Goal A – Copy the part of the court opinion between "The complaint alleges" and "of that building.", inclusive.
Goal B – In the court opinion, what is the street address of the Crown Cigar Store?
Goal C – Carry the court opinion forward, starting right after its final sentence.

Reading text –
Appeal from District Court, Silver Bow County; T.E. Downey, Judge.
Mr. Raymond T. Nagle, Attorney General, Mr. Jeremiah J. Lynch and Mr. Oscar A. Provost, Assistant Attorneys General, for Appellant, submitted a brief; Mr. Provost argued the cause orally.
Mr. William Meyer, for Respondents, submitted a brief and argued the cause orally.
By this action the State of Montana, through its Attorney General, seeks to abate a nuisance said to exist, an injunction restraining the continuance thereof, and an order closing the premises so used for one year and making disposition of the property used in operating such nuisance, as provided by section 11129, Revised Codes. The defendants answered. The cause was tried before the court without a jury. Plaintiff and defendants having rested, counsel for the defendants moved for a dismissal of the action, and the state moved for judgment in accordance with the prayer of the complaint. Thereafter the court made its finding as follows: "This day the motion of the defendants to dismiss the proceedings is granted. The motion of plaintiff for judgment is denied, and judgment in favor of defendants is ordered entered." Thereafter, and on December 9, judgment was entered for defendants, dismissing the action. This appeal is from that judgment.
The complaint alleges and the answer admits that Raymond T. Nagle is the Attorney General of the State of Montana; that the defendants John H. Curtis, Jr., George D. Curtis and Anna E. Lynch are the owners of that certain building situated upon the west 38 feet of Lot 5, and the east 10 1/2 feet of Lot 6, in Block 39, Butte Townsite, in the city of Butte, Silver Bow county, State of Montana, according to the official plat thereof, together with appurtenances situated thereon; that defendants Peter Naughton and Joseph Lyden are, and at all times in the complaint mentioned have been, the owners and proprietors of the business conducted within that part of the ground floor of such building known as the Crown Cigar Store, and numbered 110 East Park Street, Butte, Montana, and that they are the lessees of such part of that building.

Given material –
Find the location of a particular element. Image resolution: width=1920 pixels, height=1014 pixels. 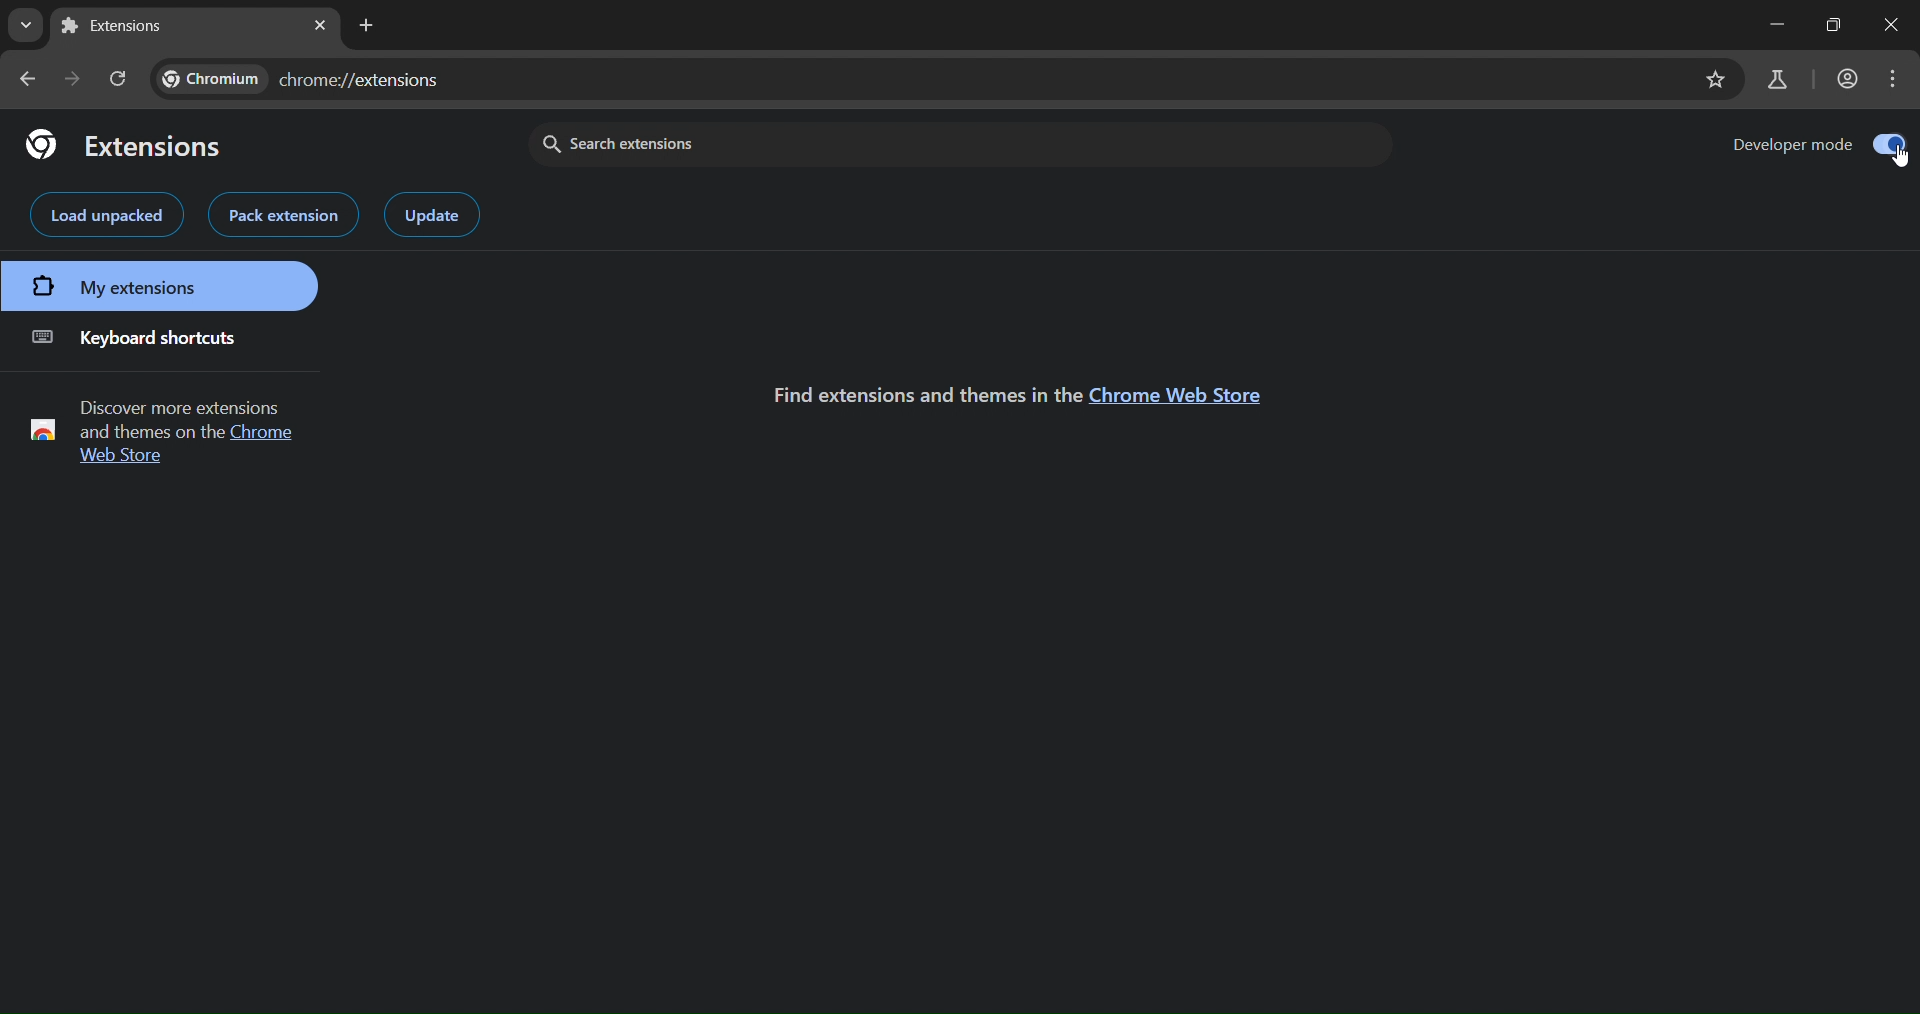

load unpacked is located at coordinates (102, 215).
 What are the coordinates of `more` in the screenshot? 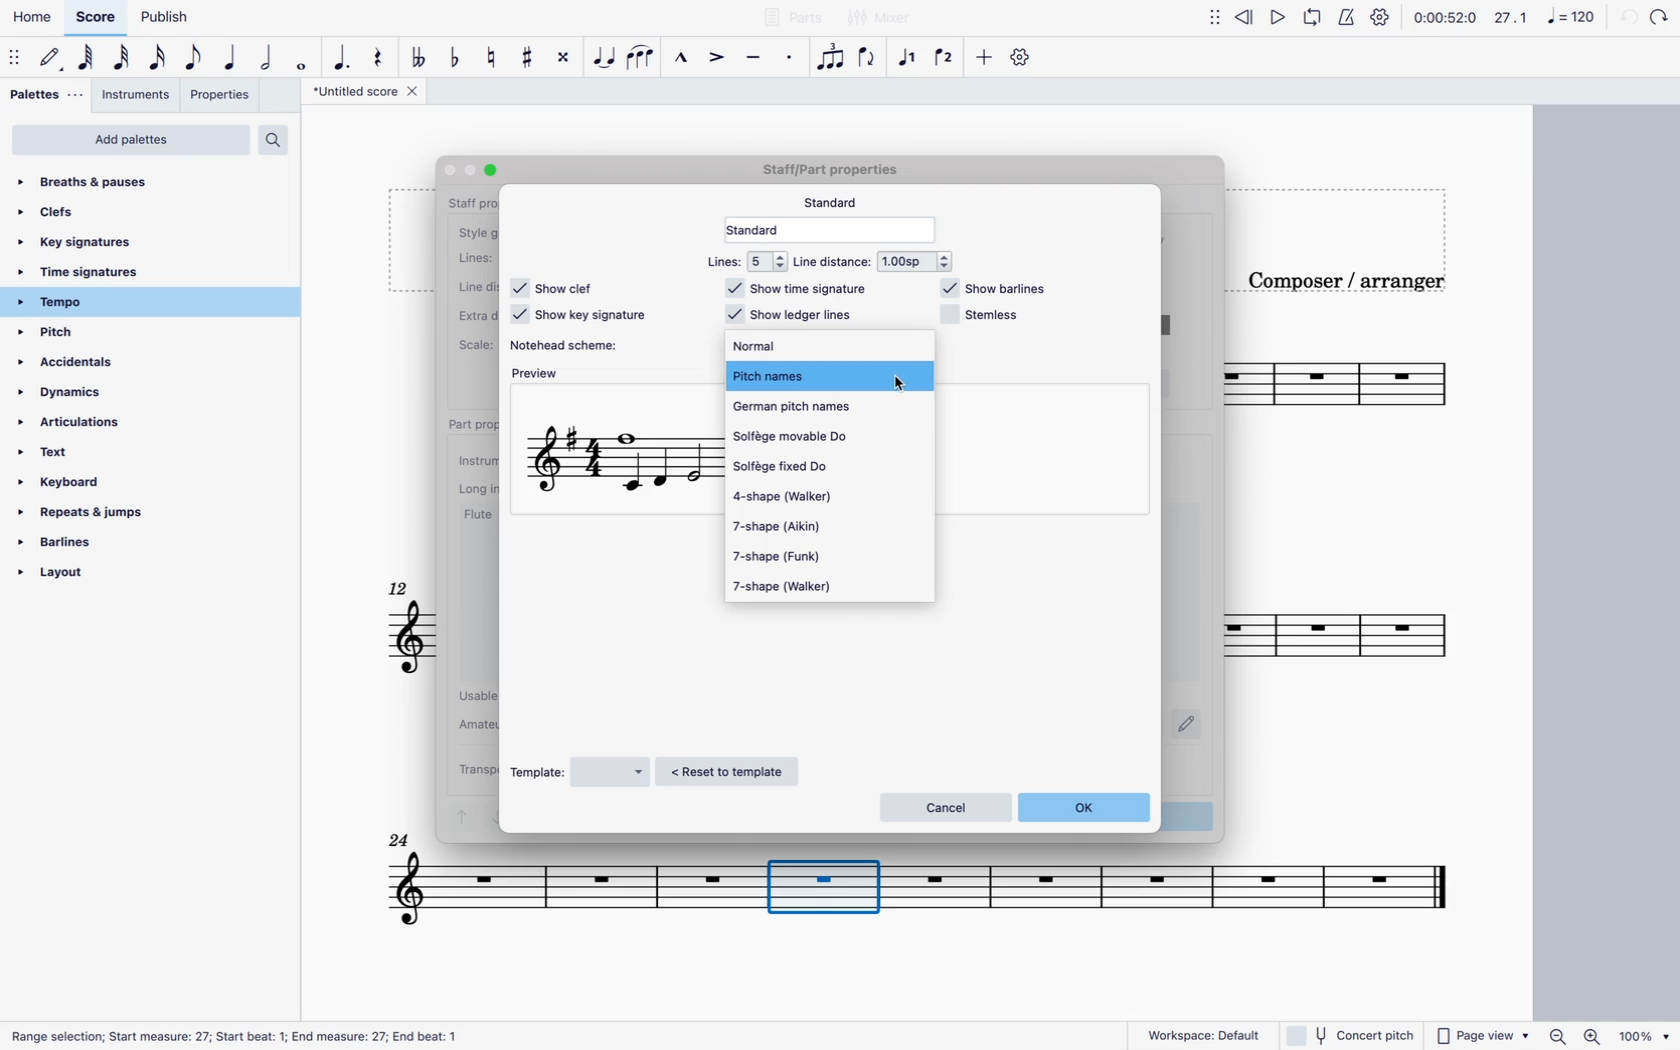 It's located at (984, 56).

Result A –
The complaint alleges and the answer admits that Raymond T. Nagle is the Attorney General of the State of Montana; that the defendants John H. Curtis, Jr., George D. Curtis and Anna E. Lynch are the owners of that certain building situated upon the west 38 feet of Lot 5, and the east 10 1/2 feet of Lot 6, in Block 39, Butte Townsite, in the city of Butte, Silver Bow county, State of Montana, according to the official plat thereof, together with appurtenances situated thereon; that defendants Peter Naughton and Joseph Lyden are, and at all times in the complaint mentioned have been, the owners and proprietors of the business conducted within that part of the ground floor of such building known as the Crown Cigar Store, and numbered 110 East Park Street, Butte, Montana, and that they are the lessees of such part of that building.

Result B – 110 East Park Street, Butte, Montana

Result C –
The complaint alleges that the defendants Naughton and Lyden, during the months of July and August, 1935, within the building hereinabove described, conducted games commonly known as stud-poker, draw-poker, pangeni, and a game of dice, all of which were played and conducted for money, contrary to the law; that these defendants, as such lessees, within the building above mentioned, permitted a punch-board to be run and conducted, and that they ran and conducted the same for the disposal and distribution of property by chance, being prizes of divers and sundry sorts; that the building above mentioned has been, and is, used and maintained as a place where gambling of the kinds hereinbefore mentioned is and was carried on; and that these defendants will continue to use such building as a place where gambling will be carried on and conducted contrary to law. Attached to the complaint, and by reference made a part thereof, are the affidavits of John C. Richardson and William E. Nance, in which affidavits are set forth specific instances, together with the dates, upon which gambling has been carried on within such building and intoxicating liquor has been sold therein. The defendants answered denying these allegations. Trial of this cause was commenced on November 29, 1935.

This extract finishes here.